The Modernization Act constitutes substantial FDA reform — it not only reauthorizes PDUFA for five more years, but provides for fast-track drug approval and codification of the biologics rewrite, among other items. By working together for so long on the issues of FDA reform, the biotech industry and the agency have come to new levels of understanding, as well; their relationship is much less adversarial than it once was. This is a new FDA: That's certainly been more than obvious over the last few months.

"It's clear that the FDA is trying to be helpful [to biotech companies]," explained Jim McCamant, editor of The Medical Technology Stock Letter, based in Berkeley, Calif. "One of the biggest changes is the willingness of the FDA to discuss freely and openly [with biotech companies] how to design and conduct clinical trials," he said. The FDA has been under increasing pressure over the last few years to get drugs onto the market, he continued, and Congress has helped to keep that pressure on. "[Former FDA Commissioner] David Kessler started to make the changes necessary to speed up drug approvals. That's when the agency instigated the six-month approval process for drugs to treat life-threatening diseases such as AIDS," McCamant said. "Congress kept the pressure on."

FDA reform bodes well for the biotech industry, whose financial health is forever intertwined with the stance the FDA takes toward regulating the flood of new therapeutic drugs, diagnostic products and medical devices that are pouring out of this sector.

When a drug fails to show efficacy in a late-stage clinical trial, the sponsoring company's stock almost inevitably takes a beating. As well, that company probably has used all its available cash just to get that far in the drug development process. It then finds itself stranded — with no product to show for its investment and very little hope of attaining the financing it needs to continue in a slightly altered direction. Investors abandon the stock before it drops any lower in value; of course, that's what it then proceeds to do.
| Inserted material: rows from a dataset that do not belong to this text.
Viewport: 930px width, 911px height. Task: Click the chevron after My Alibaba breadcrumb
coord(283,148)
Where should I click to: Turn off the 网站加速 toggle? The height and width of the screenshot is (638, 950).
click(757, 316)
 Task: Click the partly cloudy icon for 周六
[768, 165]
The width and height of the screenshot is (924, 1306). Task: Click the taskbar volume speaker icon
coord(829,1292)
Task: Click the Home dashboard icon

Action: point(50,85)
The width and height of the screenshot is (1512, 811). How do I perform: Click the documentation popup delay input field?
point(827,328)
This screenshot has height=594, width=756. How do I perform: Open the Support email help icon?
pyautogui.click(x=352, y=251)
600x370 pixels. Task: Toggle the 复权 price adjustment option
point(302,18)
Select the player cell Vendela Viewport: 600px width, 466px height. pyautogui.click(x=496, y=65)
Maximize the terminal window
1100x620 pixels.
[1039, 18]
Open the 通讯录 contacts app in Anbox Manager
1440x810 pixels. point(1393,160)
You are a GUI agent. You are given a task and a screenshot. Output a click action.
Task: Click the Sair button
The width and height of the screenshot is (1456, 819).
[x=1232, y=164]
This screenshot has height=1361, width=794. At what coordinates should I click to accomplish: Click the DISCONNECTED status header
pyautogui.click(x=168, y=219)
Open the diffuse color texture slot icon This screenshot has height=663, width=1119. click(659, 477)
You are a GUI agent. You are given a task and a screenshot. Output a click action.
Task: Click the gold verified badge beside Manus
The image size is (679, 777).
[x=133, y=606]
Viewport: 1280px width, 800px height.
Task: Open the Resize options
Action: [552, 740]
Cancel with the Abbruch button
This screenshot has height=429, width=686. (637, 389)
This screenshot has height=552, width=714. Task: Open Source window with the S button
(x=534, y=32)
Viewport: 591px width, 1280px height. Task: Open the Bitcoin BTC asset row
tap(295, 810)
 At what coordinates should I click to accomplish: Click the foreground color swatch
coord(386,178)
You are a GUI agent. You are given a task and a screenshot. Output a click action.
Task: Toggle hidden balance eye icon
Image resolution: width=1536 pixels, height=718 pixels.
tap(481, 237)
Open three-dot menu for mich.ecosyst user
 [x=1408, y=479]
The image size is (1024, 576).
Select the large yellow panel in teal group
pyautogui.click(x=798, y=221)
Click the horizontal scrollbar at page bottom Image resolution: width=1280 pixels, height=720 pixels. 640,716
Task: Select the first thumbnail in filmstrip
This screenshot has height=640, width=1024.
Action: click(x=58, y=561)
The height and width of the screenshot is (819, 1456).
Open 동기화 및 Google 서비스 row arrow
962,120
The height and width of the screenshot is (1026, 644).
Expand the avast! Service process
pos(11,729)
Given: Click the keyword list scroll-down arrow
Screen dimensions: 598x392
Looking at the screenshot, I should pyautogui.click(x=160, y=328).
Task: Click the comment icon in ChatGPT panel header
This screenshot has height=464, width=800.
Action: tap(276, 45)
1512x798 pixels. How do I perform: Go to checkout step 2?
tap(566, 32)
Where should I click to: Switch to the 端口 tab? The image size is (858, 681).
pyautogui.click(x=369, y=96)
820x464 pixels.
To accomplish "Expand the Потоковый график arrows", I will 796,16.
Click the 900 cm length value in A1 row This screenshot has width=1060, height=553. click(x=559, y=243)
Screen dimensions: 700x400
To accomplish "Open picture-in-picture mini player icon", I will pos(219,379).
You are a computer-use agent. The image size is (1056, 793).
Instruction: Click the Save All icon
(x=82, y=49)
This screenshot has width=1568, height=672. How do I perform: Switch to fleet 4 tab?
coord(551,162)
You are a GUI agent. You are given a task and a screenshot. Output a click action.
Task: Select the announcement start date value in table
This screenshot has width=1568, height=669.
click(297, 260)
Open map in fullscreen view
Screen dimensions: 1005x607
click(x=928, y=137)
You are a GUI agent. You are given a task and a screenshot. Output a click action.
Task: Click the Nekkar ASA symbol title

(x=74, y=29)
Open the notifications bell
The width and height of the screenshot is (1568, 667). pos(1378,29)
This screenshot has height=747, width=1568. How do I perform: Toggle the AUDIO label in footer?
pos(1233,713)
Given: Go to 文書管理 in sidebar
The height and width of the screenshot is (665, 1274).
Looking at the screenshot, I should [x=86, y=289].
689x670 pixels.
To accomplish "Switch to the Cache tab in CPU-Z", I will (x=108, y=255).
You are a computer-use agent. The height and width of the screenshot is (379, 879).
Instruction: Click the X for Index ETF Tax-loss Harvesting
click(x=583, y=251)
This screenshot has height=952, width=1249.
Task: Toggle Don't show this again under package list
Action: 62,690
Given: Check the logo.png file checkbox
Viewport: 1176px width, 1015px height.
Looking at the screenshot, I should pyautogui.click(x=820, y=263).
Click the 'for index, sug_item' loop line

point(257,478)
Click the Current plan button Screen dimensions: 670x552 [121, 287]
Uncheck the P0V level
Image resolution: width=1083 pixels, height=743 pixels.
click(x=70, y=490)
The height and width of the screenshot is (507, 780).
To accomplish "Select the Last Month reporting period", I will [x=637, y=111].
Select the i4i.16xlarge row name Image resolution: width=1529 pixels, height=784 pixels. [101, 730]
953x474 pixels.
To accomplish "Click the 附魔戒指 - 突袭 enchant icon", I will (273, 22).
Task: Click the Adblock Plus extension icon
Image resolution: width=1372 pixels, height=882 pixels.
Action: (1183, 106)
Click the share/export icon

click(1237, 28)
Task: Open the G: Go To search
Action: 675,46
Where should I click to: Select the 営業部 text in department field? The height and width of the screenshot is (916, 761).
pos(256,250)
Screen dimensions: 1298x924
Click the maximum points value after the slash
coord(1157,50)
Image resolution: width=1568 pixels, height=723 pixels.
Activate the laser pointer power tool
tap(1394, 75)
It's a vicious circle. Yet if the FDA could provide the company with direction early in the clinical trial process — and tell that company what it expects from the results — then perhaps some of this misfortune could be avoided. When biotech-derived drug applications first started showing up at the FDA's door, they were unique and had no history or precedent. The agency has had to create a new vision of how to accurately and adequately regulate these products.